■ **Text provided**:
________________
Checking the flags from pidfd_get_pid would be the best way for an
explicit check of the pidfd type?
> > a valid pidfd, DMA_HEAP_IOCTL_ALLOC resolves the target task's
> > memcg and charges the buffer there via mem_cgroup_charge_dmabuf()
> > inside dma_heap_buffer_alloc(). Without charge_pid_fd, and with
> > the mem_accounting module parameter enabled, the buffer is charged
> > to the allocator's own cgroup.
> >
> > Additionally, commit 3c227be90659 ("dma-buf: system_heap: account for
> > system heap allocation in memcg") adds __GFP_ACCOUNT to system-heap
> > page allocations. Keeping __GFP_ACCOUNT would charge the same pages
> > twice (once to kmem, once to MEMCG_DMABUF), thus remove it and route
> > all accounting through a single MEMCG_DMABUF path.
________________
■ **Directive A**:
In the records, echo the lines starting with the line containing "Where should I click to: Click the export" and going on through the line containing "pyautogui.click(x=330, y=263)".
The text and the records come from separate sources.

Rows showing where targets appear
________________
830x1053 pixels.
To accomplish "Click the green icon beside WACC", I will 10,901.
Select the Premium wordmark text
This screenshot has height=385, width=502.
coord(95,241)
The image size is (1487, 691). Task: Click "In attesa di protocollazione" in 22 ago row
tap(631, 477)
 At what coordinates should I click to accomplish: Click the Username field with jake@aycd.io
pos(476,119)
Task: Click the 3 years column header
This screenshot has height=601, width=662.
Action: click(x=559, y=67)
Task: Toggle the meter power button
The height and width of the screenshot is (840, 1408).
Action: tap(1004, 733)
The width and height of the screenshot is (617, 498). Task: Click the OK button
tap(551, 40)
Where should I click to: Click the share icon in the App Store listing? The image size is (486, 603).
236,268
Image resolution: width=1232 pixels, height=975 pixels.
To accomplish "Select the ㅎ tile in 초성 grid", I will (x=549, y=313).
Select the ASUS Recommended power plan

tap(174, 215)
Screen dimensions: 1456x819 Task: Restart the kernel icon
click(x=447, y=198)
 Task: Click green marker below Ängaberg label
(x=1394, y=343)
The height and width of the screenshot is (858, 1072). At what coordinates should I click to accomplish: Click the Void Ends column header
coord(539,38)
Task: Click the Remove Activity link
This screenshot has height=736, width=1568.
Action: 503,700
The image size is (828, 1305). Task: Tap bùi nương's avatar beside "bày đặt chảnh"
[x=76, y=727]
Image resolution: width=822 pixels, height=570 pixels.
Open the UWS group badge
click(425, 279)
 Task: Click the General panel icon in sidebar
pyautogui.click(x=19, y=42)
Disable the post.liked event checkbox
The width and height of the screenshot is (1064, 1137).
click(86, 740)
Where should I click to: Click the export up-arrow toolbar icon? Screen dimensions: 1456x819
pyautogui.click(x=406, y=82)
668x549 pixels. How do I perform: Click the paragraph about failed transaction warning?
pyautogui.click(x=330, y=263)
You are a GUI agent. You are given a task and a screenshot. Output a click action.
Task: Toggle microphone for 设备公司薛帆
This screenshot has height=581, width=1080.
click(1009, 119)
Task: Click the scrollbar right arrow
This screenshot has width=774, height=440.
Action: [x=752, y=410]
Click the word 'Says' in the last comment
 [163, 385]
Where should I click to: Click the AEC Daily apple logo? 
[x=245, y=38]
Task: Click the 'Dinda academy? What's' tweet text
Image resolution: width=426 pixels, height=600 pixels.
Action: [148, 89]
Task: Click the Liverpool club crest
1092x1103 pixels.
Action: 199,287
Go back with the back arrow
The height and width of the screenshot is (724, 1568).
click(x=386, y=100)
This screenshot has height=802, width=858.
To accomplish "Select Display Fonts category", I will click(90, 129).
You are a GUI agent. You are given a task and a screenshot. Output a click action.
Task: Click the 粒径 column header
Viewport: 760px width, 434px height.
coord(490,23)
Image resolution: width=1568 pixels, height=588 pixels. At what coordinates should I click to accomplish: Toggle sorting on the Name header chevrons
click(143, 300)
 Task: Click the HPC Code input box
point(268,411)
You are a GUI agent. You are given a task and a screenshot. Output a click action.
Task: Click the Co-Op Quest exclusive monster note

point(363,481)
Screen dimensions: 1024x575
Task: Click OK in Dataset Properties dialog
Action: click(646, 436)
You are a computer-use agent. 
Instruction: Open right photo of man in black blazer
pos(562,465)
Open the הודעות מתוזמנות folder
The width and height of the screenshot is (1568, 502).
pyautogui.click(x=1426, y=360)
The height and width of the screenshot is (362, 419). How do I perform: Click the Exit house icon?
________________
■ **Directive B**:
Answer these about the dma-heap text:
(i) Which function charges the buffer to the target task's memcg?
(ii) Without charge_pid_fd and with the mem_accounting module parameter enabled, which cgroup is the buffer charged to?
(iii) Which flag does commit 3c227be90659 add to system-heap page allocations?

■ **Expected answer A**:
Where should I click to: Click the export up-arrow toolbar icon? Screen dimensions: 1456x819
pyautogui.click(x=406, y=82)
668x549 pixels. How do I perform: Click the paragraph about failed transaction warning?
pyautogui.click(x=330, y=263)

■ **Expected answer B**:
(i) mem_cgroup_charge_dmabuf(), inside dma_heap_buffer_alloc()
(ii) The allocator's own cgroup
(iii) __GFP_ACCOUNT